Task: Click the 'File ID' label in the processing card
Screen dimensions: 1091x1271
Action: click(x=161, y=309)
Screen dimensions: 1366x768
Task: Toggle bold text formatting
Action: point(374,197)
■ ■ ■
**TASK DETAILS**
Each line of the data must be copied exactly as it appears.

**WORKED SOLUTION**
Task: Click the 'File ID' label in the processing card
Screen dimensions: 1091x1271
Action: click(x=161, y=309)
Screen dimensions: 1366x768
Task: Toggle bold text formatting
Action: point(374,197)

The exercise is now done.